IAI driving potato cropping

INNOVATIVE Agro Industries has become the driving force behind an agricultural project in Pangia, Southern Highlands.
IAI driving potato cropping IAI driving potato cropping IAI driving potato cropping IAI driving potato cropping IAI driving potato cropping

Ilan Weiss at IAI's dairy farm near Port Moresby

Staff Reporter

IAI, an Israeli company focused on dairy, chicken, vegetable and other agricultural ventures in PNG, is helping farmers take up potato growing in the province.
 
The National newspaper reports that the farmers from Eastern Highlands, Western Highlands, Enga and Southern Highlands are participating in an outgrowers' program to supply potatoes to the new Highlands Agriculture Industrial Centre (AIC) in Pangia.
 
The AIC is a fully mechanised frozen fruits and vegetables facility, equipped with an automated individually quick freezing (IQF) processing line, believed to be the first of its kind in PNG and the entire Pacific region.
 
The AIC is a 50:50 joint venture between of the Southern Highlands Provincial Government and IAI, being financially backed by a total K47 million in funding from Israel's Export Credit Agency (ASHRA) and Israel's IDB bank.
 
The maiden product line of the AIC is to be frozen French fries, or potato chips, a product which PNG imports in large quantities.
 
The AIC intends to compete with the imports, giving PNG consumers additional choice of quality home-grown potato chips at competitive prices.
 
The processing plant will complete its test running in the coming few weeks and its products are expected to hit the shelves before Independence Day on September 16.
 
The fries are just the beginning, and AIC will process other fresh produce from locally grown pineapples, strawberries, taro, ginger and others.
 
"We're actually creating a value chain that starts from the fields of small farms and ending on the shelves of the big markets in PNG and beyond," IAI chairman and executive director Ilan Weiss said.
 
"When you freeze a vegetable, process it, you're actually retaining its nutritional value and giving it a longer shelf life.
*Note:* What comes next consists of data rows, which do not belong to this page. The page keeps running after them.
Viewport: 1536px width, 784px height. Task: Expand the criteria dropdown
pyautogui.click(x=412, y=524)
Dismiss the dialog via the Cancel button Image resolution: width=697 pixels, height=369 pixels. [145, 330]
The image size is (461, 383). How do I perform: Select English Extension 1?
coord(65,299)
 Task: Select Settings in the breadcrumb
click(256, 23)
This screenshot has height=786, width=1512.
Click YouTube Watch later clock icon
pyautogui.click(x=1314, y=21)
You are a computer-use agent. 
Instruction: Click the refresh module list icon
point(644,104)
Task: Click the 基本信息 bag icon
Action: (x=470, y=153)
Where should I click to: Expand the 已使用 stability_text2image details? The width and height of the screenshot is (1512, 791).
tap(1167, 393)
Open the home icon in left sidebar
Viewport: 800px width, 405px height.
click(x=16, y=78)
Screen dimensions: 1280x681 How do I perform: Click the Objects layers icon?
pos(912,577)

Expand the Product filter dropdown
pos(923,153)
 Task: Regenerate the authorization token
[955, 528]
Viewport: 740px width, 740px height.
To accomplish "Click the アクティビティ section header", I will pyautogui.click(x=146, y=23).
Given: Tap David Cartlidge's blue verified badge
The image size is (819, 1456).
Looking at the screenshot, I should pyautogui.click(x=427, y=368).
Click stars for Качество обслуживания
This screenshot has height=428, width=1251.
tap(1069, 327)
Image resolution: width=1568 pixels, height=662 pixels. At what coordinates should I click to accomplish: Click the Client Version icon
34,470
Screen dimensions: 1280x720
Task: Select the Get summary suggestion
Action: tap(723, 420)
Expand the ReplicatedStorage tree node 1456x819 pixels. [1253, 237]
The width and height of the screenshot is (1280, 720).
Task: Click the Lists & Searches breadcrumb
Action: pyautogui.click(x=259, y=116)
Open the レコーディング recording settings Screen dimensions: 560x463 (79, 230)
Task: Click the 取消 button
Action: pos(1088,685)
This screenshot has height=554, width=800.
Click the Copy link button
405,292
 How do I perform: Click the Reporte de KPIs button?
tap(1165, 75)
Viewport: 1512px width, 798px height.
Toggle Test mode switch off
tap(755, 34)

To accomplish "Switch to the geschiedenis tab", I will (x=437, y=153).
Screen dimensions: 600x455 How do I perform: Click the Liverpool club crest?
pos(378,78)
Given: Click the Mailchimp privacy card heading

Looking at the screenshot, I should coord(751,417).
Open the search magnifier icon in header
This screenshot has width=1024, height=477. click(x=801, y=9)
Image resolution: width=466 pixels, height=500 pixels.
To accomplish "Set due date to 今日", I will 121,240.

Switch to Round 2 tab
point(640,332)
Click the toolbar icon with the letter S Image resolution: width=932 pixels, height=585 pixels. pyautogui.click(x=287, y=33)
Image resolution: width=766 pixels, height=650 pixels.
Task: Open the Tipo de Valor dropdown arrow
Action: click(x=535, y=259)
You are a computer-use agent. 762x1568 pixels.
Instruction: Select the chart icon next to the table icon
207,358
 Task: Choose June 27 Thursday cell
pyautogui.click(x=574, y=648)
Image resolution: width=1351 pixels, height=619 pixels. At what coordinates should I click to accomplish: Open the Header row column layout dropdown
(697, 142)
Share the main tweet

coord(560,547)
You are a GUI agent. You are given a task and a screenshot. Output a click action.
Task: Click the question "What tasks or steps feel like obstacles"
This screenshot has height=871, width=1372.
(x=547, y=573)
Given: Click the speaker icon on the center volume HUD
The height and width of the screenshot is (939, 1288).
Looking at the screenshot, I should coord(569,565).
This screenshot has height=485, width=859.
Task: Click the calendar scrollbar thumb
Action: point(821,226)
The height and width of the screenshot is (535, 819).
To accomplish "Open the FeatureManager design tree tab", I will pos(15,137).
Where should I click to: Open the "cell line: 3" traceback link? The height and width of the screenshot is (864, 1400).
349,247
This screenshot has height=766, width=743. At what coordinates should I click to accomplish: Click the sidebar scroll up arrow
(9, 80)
It is actually preserving the food.
 
"Let's say we want to do frozen fries, which is a big import bill into PNG. We can actually engage hundreds and thousands of farmers, and that's actually what we're doing now, to cultivate potatoes that are suitable for fries.
 
"We can actually still process the fresh greens if the Highlands Highway is closed due to natural occurrences like a landslide, or things like tribal fights or whatever.
 
"We can preserve the food, wait two, three or four weeks, and then send it frozen to Lae to be transported to markets.
 
"For the farmer, that's a complete value chain because the only thing he needs to do and we want him to do is to farm diligently to keep fresh produce supply consistent.
 
"The rest is taken care of for the farmer, and he has more or less an assured market in advance for working their land," he added.
 
For the fries' product line, AIC will initially require at least 4000 metric tonnes of potatoes annually.
 
To achieve this record goal, it is joined by the Fresh Produce Development Agency (FPDA) and National Agriculture Quarantine Inspection Authority (NAQIA) to provide advanced potato varieties to hundreds of farmers in four provinces: Southern Highlands, Enga, Eastern Highlands and Western Highlands, The National reports.
 
The farmers are also provided with high quality plants, fertilisers, extension services and logistics - support that would ensure their success and subsistence confidence.
 
The NAQIA, FPDA and AIC have in April and May completed the first round of recruiting hundreds of farmers.
 
They were given 45 tonnes of potato seeds in Pangia (Southern Highlands), Sirunki (Enga), Tambul-Nebilyer (Western Highlands) and Goroka (Eastern Highlands), as well as potato mix fertilisers and the necessary extension.